Exercise brief ->
Determine how many lines of the entries that follow contain "Switch", and respond with that number alone.

____________

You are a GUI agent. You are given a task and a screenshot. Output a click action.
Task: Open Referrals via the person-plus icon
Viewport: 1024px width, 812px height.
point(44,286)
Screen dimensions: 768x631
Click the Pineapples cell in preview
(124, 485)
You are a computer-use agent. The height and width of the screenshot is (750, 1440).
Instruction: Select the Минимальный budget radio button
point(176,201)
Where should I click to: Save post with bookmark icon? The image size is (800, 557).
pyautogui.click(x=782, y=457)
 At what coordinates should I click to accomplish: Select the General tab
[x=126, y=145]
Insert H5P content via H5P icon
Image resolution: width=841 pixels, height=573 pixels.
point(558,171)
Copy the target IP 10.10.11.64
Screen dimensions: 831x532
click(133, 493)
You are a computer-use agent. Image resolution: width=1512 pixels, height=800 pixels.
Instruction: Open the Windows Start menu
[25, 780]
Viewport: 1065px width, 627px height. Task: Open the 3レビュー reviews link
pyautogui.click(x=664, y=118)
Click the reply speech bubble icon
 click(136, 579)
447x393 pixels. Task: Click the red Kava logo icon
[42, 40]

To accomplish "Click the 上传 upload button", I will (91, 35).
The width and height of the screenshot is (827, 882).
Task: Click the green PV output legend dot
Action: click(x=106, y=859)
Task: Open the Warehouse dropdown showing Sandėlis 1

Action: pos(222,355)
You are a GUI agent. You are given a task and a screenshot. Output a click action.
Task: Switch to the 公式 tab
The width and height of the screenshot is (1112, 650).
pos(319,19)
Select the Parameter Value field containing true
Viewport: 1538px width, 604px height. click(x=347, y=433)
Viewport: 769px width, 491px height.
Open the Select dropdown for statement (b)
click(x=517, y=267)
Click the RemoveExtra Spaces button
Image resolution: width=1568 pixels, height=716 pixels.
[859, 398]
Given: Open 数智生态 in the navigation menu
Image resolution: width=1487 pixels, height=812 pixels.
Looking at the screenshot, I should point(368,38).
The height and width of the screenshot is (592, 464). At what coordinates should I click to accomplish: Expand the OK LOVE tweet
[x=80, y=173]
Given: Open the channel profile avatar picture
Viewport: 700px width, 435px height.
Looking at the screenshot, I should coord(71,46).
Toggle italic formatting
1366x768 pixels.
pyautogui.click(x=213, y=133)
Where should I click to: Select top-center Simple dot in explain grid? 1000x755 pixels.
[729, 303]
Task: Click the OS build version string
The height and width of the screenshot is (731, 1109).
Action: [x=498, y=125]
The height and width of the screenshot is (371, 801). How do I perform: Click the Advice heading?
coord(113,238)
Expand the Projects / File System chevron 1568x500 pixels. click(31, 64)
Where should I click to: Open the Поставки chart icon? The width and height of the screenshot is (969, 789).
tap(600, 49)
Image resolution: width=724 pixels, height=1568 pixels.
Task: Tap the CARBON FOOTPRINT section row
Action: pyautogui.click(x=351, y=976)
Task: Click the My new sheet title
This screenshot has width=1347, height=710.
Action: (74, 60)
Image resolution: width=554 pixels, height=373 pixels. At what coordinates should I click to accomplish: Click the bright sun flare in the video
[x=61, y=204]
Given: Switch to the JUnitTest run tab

____________

Finished exercise ->
2